Team collaboration was critical to the project’s success with engineers from Fox, Nebulaworks, and Splunk, working together to create this automated deployment. Initially, there were several highly collaborative working sessions between the three teams, planning out how to take a once manual process, and build high levels of automation to avoid the lead time of deploying and configuring by hand. The team focused on reviewing and documenting the Splunk deployment’s management activities and evaluating them against cloud-native application deployment methodologies. Since this tool was ordinarily not deployed with IaC and was traditionally managed by Splunk SMEs, it was important to understand all the considerations of a fully automated deployment. Working closely with engineers provided by Splunk, Nebulaworks documented and understood the various components of a production-grade Splunk deployment and began leveraging working configuration files that would be injected during EC2 instance boot time. The team was leveraging Chef to provide last mile configuration management for all EC2 instances in the Splunk deployment. Using user data and cloud-init, the engineering team used bootstrap scripts to run Chef cookbooks, such as provisioning and configuration. Additionally, given that Splunk is a distributed system, race conditions needed to be solved when automating the configuration and bootstrapping of Splunk components. All of the components necessary for a production deployment could not stand on their own.
They had a complex Directed Acyclic Graph (DAG) that defined dependencies and precedence for component provisioning. The interesting use of Consul made its way into this deployment to solve this problem. Using a distributed lock feature of Consul, the engineering team could account for the order of precedence in provisioning specific Splunk components by using Consul distributed locks during EC2 bootstrapping. In addition to the tooling that helped provision resources in the cloud, One key practice that made this project successful was establishing a development workflow that would continuously support this deployment throughout its entire life cycle. This process defined a release process that is stable, reliable, and, most importantly, minimized production downtime. Equipped with a release engineering process, the Fox team maintained velocity and iterated on the development of Splunk environments without affecting production.

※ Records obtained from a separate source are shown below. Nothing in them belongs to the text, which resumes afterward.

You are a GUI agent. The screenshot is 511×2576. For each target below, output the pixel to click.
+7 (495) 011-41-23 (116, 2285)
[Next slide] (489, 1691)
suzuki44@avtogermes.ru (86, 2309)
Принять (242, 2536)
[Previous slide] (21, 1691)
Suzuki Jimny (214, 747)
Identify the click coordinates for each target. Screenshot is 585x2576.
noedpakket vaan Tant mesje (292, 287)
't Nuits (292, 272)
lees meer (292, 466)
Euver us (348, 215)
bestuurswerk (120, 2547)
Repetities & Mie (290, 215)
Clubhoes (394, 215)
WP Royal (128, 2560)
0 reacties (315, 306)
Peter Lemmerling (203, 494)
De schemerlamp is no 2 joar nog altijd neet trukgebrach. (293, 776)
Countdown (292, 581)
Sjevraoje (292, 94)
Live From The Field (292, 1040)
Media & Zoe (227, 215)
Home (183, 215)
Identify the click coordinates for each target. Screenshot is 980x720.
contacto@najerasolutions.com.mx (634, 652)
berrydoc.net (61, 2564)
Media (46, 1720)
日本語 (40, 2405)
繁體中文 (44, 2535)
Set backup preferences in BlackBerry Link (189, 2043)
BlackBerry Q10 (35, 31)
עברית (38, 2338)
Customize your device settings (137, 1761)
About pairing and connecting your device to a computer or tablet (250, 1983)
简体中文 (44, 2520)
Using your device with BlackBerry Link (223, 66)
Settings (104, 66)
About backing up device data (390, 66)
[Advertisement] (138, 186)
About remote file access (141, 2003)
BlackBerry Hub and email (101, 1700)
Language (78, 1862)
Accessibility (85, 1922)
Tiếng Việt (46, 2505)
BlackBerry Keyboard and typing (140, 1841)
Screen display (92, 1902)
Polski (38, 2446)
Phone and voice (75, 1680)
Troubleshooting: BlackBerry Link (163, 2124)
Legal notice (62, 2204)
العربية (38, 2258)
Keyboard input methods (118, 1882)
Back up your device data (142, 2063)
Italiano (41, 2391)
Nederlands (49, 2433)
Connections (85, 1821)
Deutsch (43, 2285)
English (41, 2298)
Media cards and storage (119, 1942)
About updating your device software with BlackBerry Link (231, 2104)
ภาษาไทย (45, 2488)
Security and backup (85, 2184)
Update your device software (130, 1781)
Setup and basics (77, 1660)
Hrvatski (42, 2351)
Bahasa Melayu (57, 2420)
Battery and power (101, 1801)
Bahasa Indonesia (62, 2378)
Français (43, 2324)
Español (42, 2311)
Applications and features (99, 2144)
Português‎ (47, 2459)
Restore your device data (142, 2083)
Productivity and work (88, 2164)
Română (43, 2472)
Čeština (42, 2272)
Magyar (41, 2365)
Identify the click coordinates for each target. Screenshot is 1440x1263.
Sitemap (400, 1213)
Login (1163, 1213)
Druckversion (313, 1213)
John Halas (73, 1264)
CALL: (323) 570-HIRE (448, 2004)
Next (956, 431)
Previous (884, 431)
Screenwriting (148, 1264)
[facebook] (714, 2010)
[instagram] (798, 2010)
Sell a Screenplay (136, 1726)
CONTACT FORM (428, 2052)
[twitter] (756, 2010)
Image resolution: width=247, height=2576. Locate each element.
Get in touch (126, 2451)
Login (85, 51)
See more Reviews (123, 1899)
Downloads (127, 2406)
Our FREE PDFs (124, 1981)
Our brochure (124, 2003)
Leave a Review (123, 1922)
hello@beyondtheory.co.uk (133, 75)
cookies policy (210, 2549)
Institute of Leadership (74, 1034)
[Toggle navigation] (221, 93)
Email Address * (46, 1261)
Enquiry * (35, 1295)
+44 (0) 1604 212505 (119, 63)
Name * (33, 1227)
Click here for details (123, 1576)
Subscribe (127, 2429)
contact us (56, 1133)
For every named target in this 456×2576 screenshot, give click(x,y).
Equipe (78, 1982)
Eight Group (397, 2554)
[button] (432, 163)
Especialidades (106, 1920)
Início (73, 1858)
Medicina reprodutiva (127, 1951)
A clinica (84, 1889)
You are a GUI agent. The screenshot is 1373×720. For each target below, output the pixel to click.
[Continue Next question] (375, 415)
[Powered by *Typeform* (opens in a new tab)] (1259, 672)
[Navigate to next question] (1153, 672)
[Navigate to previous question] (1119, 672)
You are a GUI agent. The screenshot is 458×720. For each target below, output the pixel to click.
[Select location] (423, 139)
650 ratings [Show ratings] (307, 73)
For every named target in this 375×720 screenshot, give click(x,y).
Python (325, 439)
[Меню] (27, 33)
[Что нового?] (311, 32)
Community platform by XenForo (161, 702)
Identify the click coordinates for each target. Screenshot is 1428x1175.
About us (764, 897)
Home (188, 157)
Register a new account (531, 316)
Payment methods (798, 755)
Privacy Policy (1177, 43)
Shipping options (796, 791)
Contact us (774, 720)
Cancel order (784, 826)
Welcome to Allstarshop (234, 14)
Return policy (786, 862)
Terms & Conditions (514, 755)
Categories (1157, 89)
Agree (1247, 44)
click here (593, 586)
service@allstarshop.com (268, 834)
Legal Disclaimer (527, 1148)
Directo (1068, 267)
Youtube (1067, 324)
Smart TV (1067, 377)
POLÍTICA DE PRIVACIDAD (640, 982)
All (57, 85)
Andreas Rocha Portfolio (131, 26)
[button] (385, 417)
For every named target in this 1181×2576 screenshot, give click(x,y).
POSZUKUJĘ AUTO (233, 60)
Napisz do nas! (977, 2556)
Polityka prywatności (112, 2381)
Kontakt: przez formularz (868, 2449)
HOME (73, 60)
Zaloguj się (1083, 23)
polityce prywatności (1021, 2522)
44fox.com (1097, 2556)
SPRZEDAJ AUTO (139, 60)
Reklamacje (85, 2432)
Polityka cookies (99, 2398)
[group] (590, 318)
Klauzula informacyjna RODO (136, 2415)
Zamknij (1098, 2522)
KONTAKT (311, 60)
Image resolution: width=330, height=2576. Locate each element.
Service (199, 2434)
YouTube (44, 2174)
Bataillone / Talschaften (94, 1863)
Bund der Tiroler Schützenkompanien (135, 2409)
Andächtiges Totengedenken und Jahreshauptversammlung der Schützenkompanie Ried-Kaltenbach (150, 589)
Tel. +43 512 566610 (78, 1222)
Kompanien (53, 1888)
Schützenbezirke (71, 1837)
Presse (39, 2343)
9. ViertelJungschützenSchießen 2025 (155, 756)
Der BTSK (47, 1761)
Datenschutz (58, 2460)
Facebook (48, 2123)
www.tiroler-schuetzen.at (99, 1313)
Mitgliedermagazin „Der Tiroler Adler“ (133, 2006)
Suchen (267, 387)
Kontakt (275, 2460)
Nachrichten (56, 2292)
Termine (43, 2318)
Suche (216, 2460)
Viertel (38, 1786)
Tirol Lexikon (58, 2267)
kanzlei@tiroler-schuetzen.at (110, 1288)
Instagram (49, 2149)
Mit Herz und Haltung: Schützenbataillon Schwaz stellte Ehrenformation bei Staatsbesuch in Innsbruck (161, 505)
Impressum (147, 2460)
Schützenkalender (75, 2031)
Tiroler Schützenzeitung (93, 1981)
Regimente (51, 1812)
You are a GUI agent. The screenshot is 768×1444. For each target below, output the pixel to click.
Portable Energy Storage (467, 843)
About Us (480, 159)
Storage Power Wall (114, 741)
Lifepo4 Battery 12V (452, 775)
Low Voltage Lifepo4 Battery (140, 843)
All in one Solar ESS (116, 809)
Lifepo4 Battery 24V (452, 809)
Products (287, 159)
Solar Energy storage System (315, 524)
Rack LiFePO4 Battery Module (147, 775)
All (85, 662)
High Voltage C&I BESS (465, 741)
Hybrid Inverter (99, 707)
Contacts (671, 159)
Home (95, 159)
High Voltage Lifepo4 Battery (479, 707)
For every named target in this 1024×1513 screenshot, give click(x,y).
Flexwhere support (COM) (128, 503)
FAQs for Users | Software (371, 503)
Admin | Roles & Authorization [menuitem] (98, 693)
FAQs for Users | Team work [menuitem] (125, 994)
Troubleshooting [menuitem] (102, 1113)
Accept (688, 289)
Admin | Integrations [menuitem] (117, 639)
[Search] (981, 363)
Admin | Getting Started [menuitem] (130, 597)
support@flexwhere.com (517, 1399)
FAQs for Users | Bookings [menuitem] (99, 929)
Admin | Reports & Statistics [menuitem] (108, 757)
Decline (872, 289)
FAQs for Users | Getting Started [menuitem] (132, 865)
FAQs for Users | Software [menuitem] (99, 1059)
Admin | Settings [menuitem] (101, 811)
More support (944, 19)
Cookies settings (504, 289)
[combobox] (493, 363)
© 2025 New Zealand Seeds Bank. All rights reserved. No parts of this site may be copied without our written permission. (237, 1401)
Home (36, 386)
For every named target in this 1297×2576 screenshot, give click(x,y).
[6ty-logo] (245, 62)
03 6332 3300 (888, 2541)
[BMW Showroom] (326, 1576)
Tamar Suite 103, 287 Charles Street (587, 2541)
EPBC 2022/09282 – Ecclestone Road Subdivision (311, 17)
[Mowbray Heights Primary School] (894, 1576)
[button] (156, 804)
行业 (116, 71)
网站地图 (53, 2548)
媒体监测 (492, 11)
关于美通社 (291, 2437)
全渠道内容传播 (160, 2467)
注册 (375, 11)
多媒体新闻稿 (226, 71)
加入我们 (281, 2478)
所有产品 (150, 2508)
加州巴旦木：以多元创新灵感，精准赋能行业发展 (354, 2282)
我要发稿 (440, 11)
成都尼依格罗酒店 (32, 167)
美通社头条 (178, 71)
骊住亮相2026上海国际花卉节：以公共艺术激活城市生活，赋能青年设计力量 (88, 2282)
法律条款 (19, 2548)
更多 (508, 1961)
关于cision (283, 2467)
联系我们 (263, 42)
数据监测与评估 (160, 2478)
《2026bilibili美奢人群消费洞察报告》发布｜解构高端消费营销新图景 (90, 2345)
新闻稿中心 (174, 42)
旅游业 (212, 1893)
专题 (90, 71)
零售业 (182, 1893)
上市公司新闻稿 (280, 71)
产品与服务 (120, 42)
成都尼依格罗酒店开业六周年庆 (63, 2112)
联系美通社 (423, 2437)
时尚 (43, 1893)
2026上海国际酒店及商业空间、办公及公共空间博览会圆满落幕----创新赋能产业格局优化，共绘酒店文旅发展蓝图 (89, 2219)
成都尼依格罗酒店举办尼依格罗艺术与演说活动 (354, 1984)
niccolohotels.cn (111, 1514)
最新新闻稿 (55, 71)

By using Nebulaworks to leverage automation techniques in the cloud to deploy the dozen Splunk environments, Fox benefited in several ways. They did not need to hire dozens of Splunk SMEs at a premium. All infrastructure was defined as code that allowed Fox to leverage its internal Cloud and IaC Engineers to manage the business unit environments' deployment and management. By using IaC tools and techniques, the engineering teams achieved consistent and predictable results, even more so than a Splunk SME manually configuring the machines. The development could happen without impacting production thanks to the established software and release engineering processes pioneered by Nebulaworks. With these processes in place, the teams created and destroyed business unit environments in minutes vs. days. With the right approach and engineering talent, this engagement proved that it was possible to automate one of the largest deployments of Splunk on AWS.